Target database location

The location of the olink targets database is specified by the stylesheet parameter target.database.document. Note these features:

  • The target.database.document parameter has no default value, so you must always set this parameter if you are using olinks.

  • The parameter value can be a full path, but then it should be expressed using URI syntax since that is what the XSLT document() function expects. For example:

    <xsl:param name="target.database.document">file:///c:/xml/tools/olinkdb.xml</xsl:Param>
  • The parameter value can be a relative path, in which case it is taken as relative to the directory containing the document being processed. Since the parameter takes URI syntax, you can use forward slashes even on Windows. You can include ../ in the path to access directory levels above the current document.

  • You cannot use a relative path if you are using profile-docbook.xsl or profile-chunk.xsl. Those stylesheets create an in-memory copy of your document that does not have a base directory. Use a full path, or use two-pass profiling (see the section “Two-pass processing”).

  • An XML catalog entry can be used to map the parameter value to a specific location in a filesystem. Note that when using a Java processor, the parameter value must be a full path expression in order for the catalog entry to work, because Java will replace any relative path with an absolute path before the catalog resolver sees it.

If you are sharing a target database among several documents, as is common with olinking, you should put it in a path that is accessible to all documents in the collection. If the relative path from all your documents to the database is the same, then you can just put that path in the parameter. If the relative paths to the shared database are not the same, you have some choices:

  • Set the target.database.document parameter in the build script for each document directory, using an appropriate relative path for documents in that directory.

  • Set the parameter to a fixed full path to the database file.

  • Use a phony full path that is mapped to the actual location using an XML catalog file. See the section “Relative SYSTEM identifiers may not work” for more information on this trick.

Using a sitemap

One of the most powerful features of the olink system is the sitemap in the target database document. The sitemap is an XML structure that parallels the directory structure of your HTML or PDF output tree. By recording the output locations for all the documents in your olink database, the stylesheet can compute relative links between any two documents. The stylesheets compute the correct number of ../ steps to move up, and the right sequence of directory names to move down to locate a file. Relative links make your HTML highly portable, as long as you keep the same directory structure when you move the files.

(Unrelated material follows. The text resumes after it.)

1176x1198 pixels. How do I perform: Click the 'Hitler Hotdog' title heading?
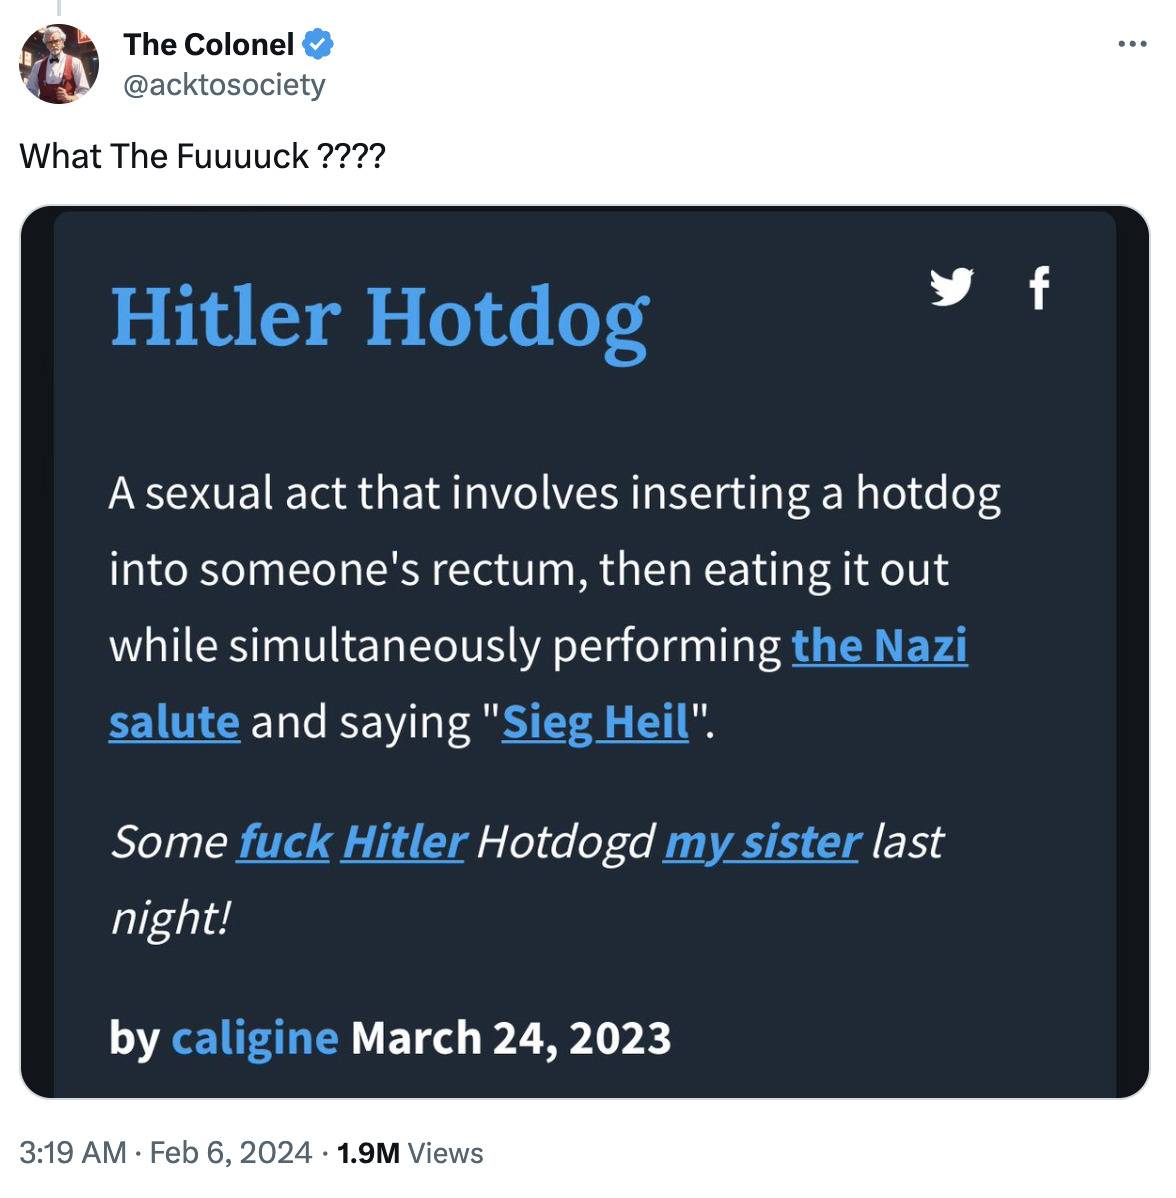[380, 320]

If you put all your output in one directory, then you do not need to use a sitemap. You can omit the sitemap and dir elements, and just create a flat list of document elements as children of the targetset element in the database file. For PDF output or non-chunked HTML output, the baseuri attribute of each document element must still contain the filename of its PDF or HTML output file, because that name is not available to the stylesheet.

Keep in mind that the sitemap records the HTML or PDF output hierarchy, not the XML source hierarchy. The location of your XML documents does not matter. Creating an output sitemap requires advanced planning for your document collection. You need to decide the name and location of each directory containing output. If you change where you put your HTML or PDF files, be sure to update your sitemap as well.

For the sitemap to work, you have to set the current.docid parameter for each document you process. You set the parameter value to the targetdoc identifier for the current document. That informs the stylesheet of the starting point for computing relative references, since that information is not recorded in the document itself.

Here are some guidelines for understanding the sitemap feature. See Example 24.1, “Target database document” for examples.

  • The sitemap element itself must contain just a single top-level dir element that serves as a container for the other dir elements. The top-level name attribute is irrelevant, since it is never used in hrefs (it is always represented by ../).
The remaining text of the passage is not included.